→ **What the task requires**
Repeat exactly the stretch of lines that starts with the one containing "Screen dimensions: 729x410" and ends with the last line of the material. Leave out pictures.

→ **Exercise input**
== == ==

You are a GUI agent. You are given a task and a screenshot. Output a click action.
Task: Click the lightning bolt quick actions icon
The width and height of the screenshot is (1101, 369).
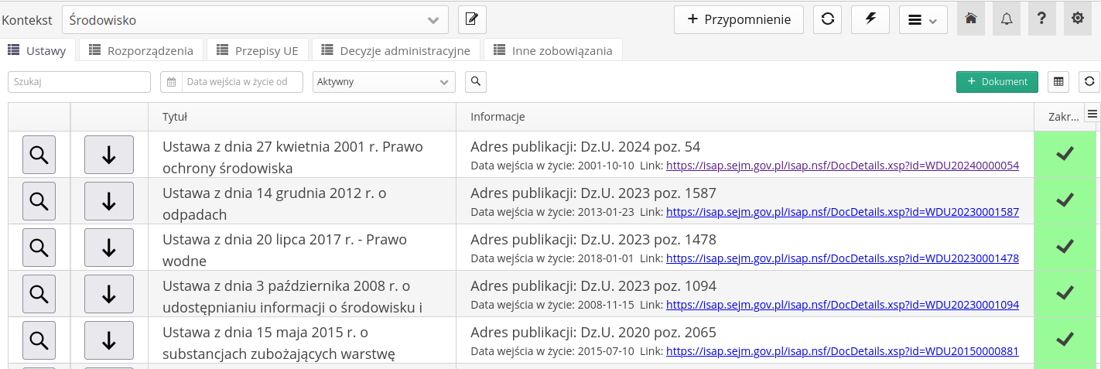pos(870,19)
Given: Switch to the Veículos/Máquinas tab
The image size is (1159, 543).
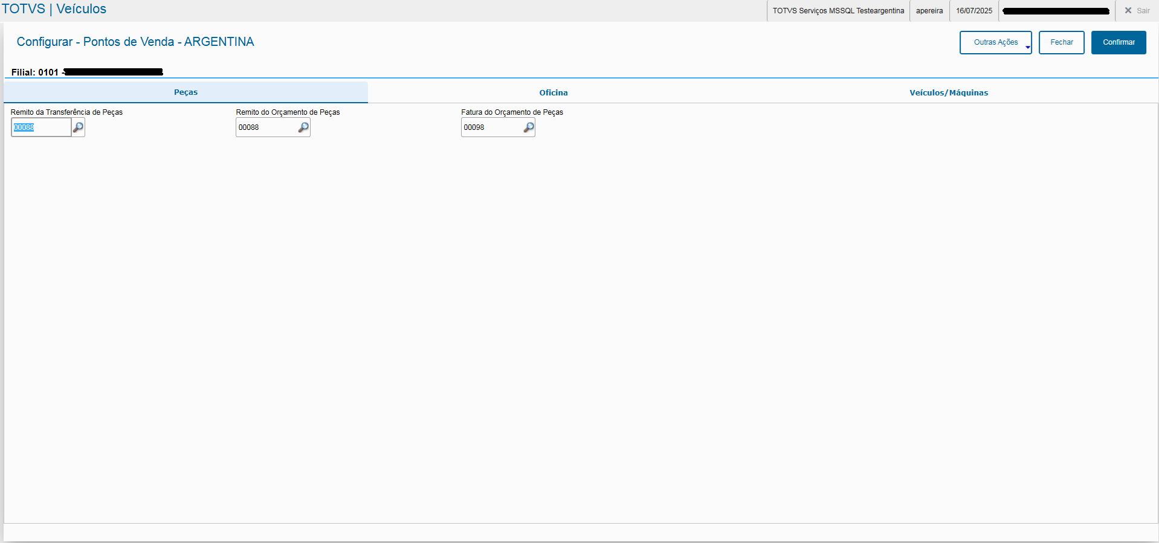Looking at the screenshot, I should 949,92.
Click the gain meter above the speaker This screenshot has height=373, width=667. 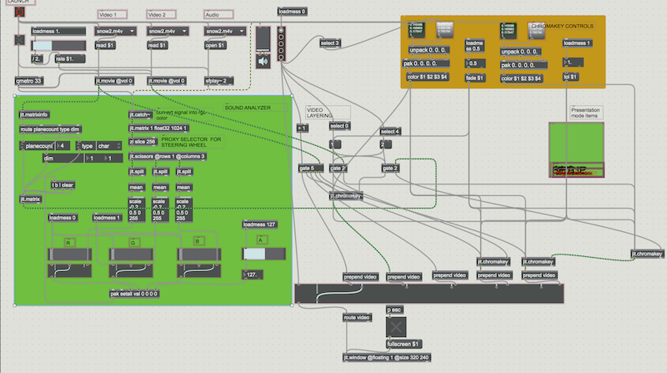(265, 40)
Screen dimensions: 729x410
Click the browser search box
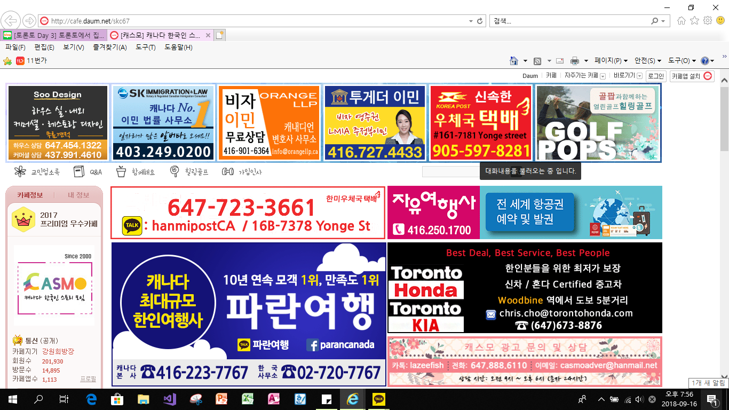click(568, 21)
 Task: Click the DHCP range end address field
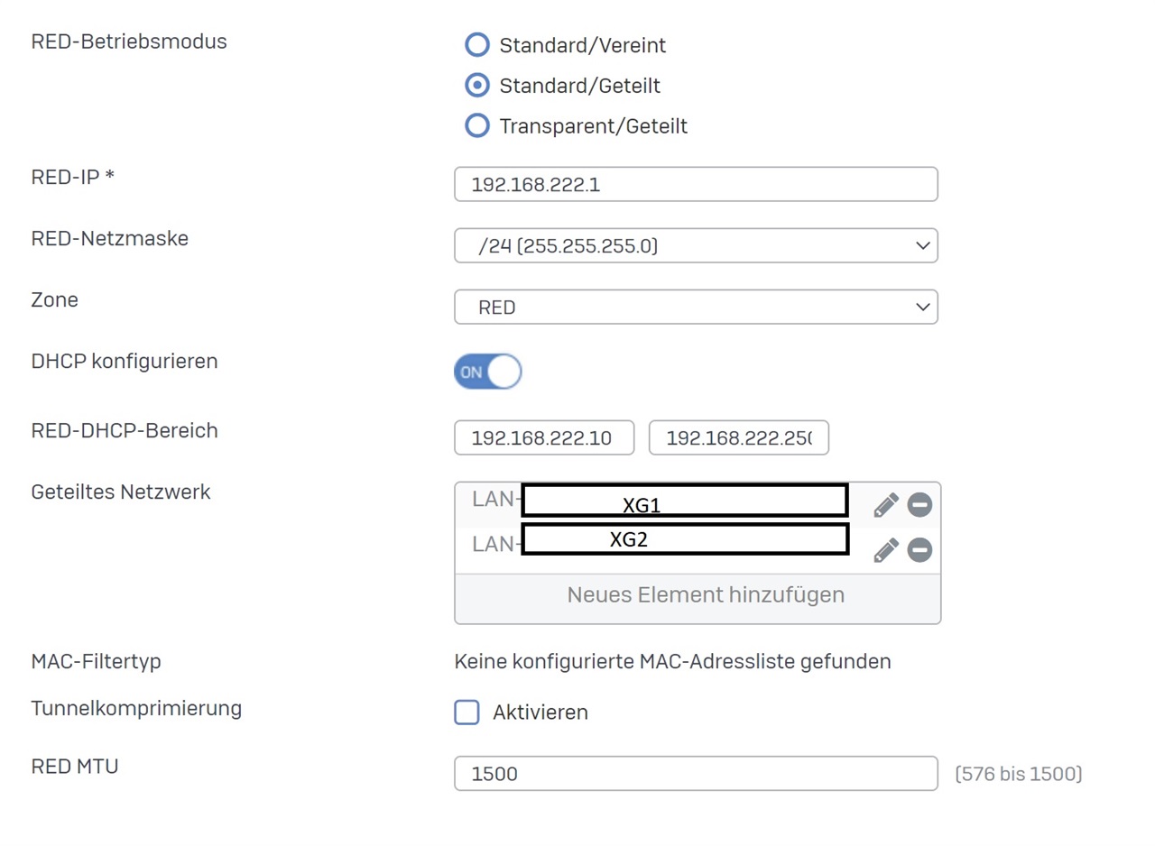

== == ==

→ **Result of this task**
Screen dimensions: 729x410
Click the browser search box
click(568, 21)
 Task: Click the DHCP range end address field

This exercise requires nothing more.